Divine Warfare and the Theology of History: The Catechism (§269) teaches that God's omnipotence is never arbitrary power but always the power of love working salvation. Yahweh's "fighting for Israel" (v. 25) is not mere tribal favoritism but the action of a covenantal God fulfilling sworn promises (cf. Gen 15:13–14), demonstrating that history is not governed by military power but by divine fidelity. Leo the Great (Sermon 59) saw in this passage a template for how God perpetually confounds worldly power in defense of his Church.
Moses as a Figure of Christ: The Council of Trent's liturgical-catechetical tradition and St. Thomas Aquinas (Summa Theologiae I-II, q. 102, a. 5) both recognize Moses' outstretched hand as a figure of Christ's arms outstretched on the Cross, through which the true sea of death is parted and humanity passes to salvation. The Fathers (especially Justin Martyr, Dialogue with Trypho, §131) noted the gestural parallel between Moses' outstretched hands at the sea and at the battle with Amalek (Ex 17:11) as anticipations of the cruciform posture of the Redeemer.
For the contemporary Catholic, this passage speaks most urgently at the intersection of helplessness and trust. The Israelites at the sea's edge faced a situation with no human solution: the sea ahead, the army behind. God's deliverance came not when they had a plan, but when there was no plan at all except trust. Many Catholics today find themselves at analogous "Red Seas" — medical diagnoses without good prognoses, broken relationships that seem irreparable, moral struggles where the weight of accumulated sin feels like Pharaoh's army closing in. This passage insists that it is precisely in such moments of total vulnerability that divine action is most possible.

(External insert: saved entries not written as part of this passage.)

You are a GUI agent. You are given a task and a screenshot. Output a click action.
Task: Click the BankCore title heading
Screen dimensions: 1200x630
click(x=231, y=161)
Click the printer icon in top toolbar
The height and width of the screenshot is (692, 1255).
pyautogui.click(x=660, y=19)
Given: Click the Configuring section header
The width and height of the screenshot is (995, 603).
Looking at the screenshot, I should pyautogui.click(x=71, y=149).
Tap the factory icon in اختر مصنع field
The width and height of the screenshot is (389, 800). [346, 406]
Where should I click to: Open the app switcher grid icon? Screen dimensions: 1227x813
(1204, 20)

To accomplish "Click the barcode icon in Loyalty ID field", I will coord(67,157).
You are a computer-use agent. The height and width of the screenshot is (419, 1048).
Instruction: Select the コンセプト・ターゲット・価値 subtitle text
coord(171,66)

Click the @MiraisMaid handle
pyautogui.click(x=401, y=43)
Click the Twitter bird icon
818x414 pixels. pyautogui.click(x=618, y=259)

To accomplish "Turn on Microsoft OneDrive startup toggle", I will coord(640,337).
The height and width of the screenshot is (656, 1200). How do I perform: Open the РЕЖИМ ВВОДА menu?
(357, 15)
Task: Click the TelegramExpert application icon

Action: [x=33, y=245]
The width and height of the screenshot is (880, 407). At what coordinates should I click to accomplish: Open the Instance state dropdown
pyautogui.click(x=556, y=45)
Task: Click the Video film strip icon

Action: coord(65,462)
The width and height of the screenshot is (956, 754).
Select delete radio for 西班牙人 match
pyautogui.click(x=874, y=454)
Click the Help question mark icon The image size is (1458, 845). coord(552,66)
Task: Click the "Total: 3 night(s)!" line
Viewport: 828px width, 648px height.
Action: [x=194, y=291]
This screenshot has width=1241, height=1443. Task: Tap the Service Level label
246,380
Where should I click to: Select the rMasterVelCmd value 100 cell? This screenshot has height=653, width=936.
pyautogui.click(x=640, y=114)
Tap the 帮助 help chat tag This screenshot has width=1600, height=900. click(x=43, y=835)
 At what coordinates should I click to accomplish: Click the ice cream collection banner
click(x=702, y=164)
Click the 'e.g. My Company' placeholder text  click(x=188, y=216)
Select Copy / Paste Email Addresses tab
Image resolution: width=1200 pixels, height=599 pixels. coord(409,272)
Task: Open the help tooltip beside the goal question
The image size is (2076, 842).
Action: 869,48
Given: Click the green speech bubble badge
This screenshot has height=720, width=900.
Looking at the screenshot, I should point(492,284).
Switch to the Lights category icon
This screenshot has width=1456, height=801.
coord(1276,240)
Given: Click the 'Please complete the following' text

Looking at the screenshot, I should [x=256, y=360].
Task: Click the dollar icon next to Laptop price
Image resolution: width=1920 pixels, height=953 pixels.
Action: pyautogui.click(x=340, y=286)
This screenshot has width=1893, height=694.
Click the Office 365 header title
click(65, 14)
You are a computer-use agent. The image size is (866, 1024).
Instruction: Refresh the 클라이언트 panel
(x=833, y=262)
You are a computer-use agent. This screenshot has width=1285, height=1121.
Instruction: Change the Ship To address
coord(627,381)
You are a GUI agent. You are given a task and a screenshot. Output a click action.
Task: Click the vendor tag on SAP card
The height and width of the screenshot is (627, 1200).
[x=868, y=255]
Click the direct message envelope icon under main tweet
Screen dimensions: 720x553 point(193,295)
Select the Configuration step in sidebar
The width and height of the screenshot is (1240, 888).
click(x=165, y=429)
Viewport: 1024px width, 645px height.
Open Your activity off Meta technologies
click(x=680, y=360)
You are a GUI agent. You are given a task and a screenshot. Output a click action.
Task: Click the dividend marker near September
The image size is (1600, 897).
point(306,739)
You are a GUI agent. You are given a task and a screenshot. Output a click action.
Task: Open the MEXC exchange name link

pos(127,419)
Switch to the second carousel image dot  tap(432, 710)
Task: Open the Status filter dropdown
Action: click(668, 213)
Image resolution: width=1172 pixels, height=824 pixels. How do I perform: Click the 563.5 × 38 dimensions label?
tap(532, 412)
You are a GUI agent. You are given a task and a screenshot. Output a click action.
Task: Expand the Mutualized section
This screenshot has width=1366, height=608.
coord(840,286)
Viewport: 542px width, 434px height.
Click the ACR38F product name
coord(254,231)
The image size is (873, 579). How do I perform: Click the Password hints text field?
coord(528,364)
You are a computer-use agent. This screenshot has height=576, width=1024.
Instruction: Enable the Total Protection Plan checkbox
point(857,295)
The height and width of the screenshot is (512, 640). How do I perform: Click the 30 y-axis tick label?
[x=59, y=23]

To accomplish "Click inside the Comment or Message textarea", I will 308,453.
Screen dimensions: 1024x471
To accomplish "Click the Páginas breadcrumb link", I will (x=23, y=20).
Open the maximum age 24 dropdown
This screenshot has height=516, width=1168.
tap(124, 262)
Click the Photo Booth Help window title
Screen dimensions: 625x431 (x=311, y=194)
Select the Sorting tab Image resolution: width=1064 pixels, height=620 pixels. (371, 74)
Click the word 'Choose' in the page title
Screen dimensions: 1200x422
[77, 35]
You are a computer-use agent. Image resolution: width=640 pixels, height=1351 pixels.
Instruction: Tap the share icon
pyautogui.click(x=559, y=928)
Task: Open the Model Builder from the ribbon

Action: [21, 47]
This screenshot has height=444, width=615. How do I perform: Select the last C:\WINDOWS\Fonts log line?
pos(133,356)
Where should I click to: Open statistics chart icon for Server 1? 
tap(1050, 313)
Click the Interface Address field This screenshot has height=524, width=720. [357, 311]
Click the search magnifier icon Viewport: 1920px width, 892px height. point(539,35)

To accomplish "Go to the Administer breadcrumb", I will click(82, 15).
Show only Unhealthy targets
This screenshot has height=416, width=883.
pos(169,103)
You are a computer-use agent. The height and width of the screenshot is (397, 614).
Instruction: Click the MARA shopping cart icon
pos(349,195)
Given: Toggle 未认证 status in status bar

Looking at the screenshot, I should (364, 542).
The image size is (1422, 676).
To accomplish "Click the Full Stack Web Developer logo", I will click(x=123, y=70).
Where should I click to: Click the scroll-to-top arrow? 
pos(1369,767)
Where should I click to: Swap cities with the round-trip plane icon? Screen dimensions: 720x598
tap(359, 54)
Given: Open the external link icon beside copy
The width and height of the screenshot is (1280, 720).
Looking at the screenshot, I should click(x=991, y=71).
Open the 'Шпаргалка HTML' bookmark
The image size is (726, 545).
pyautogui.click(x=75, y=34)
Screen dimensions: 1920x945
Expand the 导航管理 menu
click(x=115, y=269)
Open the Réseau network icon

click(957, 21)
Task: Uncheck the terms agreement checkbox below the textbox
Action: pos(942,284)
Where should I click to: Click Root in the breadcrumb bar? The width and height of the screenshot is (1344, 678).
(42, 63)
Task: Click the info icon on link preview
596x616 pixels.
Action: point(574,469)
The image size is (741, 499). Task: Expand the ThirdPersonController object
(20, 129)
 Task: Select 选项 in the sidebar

The Egyptians' downfall is also a warning: the "chariots" of modern life — technology, wealth, social prestige, political power — can become the very instruments of our confusion when we trust in them rather than in God. Practically, this passage invites a specific Lenten or Baptismal examination: What is the "Pharaoh's army" I am fleeing? What are the "chariot wheels" I am trusting in? And every Easter Vigil, when this passage is proclaimed, Catholics are invited to hear it not as ancient history but as the story of their own Baptism — the crossing they have already made, and the liberation that is already theirs to inhabit.
Verse 25 — Wheels Removed, Panic Confessed The removal of chariot wheels (wayāsar 'ēt 'ōpan markebōtāyw) is the tactical detail that captures the humiliation. Egyptian war chariots were the ancient world's equivalent of armored vehicles — their supremacy on flat, open terrain was near-absolute. But in the churned, softened seabed, the wheels either clog in the mud or are providentially removed (translations vary between "took off" and "clogged"). Either reading points to the same theological meaning: the instrument of Egyptian pride becomes the agent of its collapse. The Egyptians' cry — "Let us flee from the face of Israel, for Yahweh fights for them against the Egyptians" — is one of Scripture's great dramatic ironies: the pagans are forced into a public, terrified confession of Israel's God precisely as they flee to their deaths. They recognize the truth too late.
Typological and Spiritual Senses The Fathers unanimously read this passage as a type (typos) of Baptism. Just as Israel passed through the waters and emerged as a liberated people on the other side, so the baptized pass through the waters of the font and emerge as a new creation, freed from the bondage of sin (the "Egypt" of the soul) and the pursuing power of death and the devil (Pharaoh's army). The cloud and the sea together are Paul's explicit sacramental types in 1 Corinthians 10:1–2. The east wind that parts the waters prefigures the Holy Spirit (the ruach, the breath of God) who overshadows the baptismal waters.